Sloan, IA Lightning Strike, Jul 1875

STRUCK DEAD.

Terrible Effect of Lightning---The Victim Stripped Naked as When He Was Born.

The Dubuque Herald says: On the afternoon of the 15th inst MR. J. H. BOYER, the postmaster and blacksmith of Sloan, a small station on the Sioux City and Pacific Railroad, near the southern line of Woodbury County, Iowa, was struck and killed by lightning. At about 5 o'clock in the afternoon, at which time not a cloud obscured the sky overhead or stood between the son and the town, a terrible flash of lightning, followed by a deafening peal of thunder, struck the wires of the telegraph office and set it on fire.

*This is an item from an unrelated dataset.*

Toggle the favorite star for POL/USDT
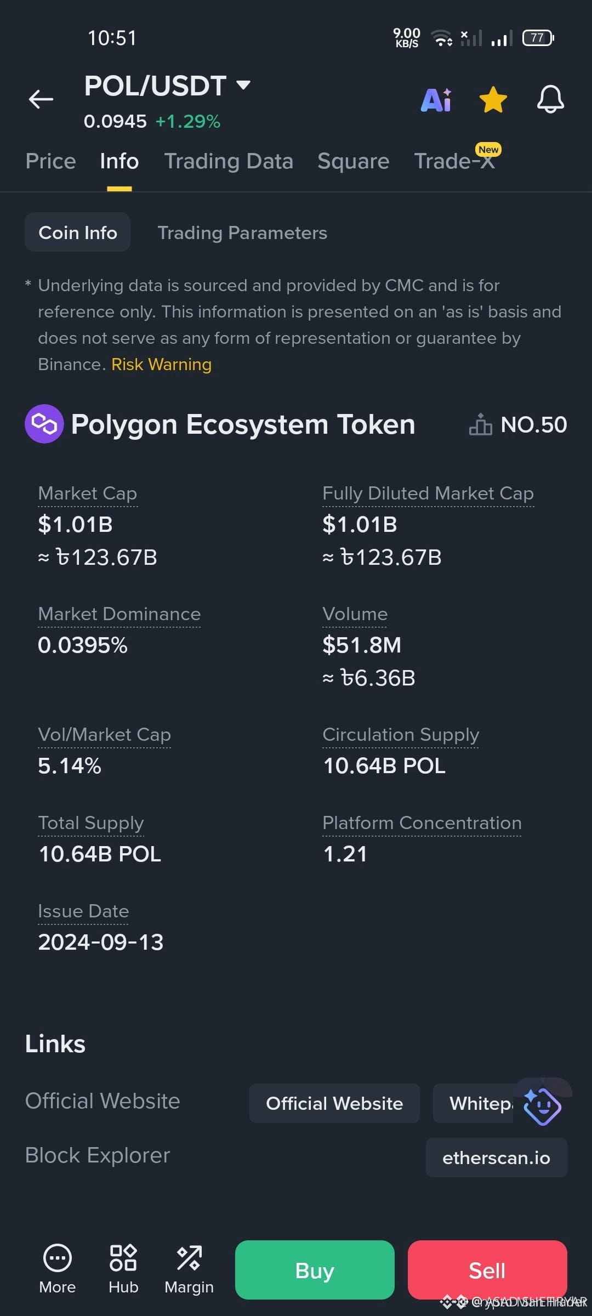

Immediately after the stroke JOHN H. BOYNER, who was at his shop at the time, ran out into the street toward the depot, where some boys had been playing. He approached them rapidly and said, "why boys, I thought some of you were struck. I was quite frightened on account of you." He evidently had it in his mind that the terrible shock might have frightened his family as he started toward his house immediately. When within about fifty yards of the house, from the front window of which his wife was anxiously watching his approach, another vivid flash of lightning dazzled the eyes of all and ere the thunder had ceased rolling, the naked body of the unfortunate man was seen to by lying prone upon the ground. A number of people among them his wife, rushed to the spot, and so horrible was the situation that it was not until he had been carried to his house that a full appreciation was had of the terrible death which nature had inflicted upon him. An examination of the body, from which every vestige of clothing had been instantly torn, showed that the subtle and terribly fatal fluid had first struck him on the top of head, whence, though the skull was left apparently intact, the hair had been burned off for a space the size of a silver dollar. Thence the fluid had run down the side of the face, as was shown by a clearly cut track to the shoulder and thence to the heart, where it apparently had spread all over the body. The terrible power of the fluid was shown by the presence in the ground, on the spot where the unfortunate man's body had been picked up, a hole eight feet deep by actual measurement. The clothing of the deceased was found to have been shredded, and when lifted up, it was found that the work had been fused into a lump of shapeless metal.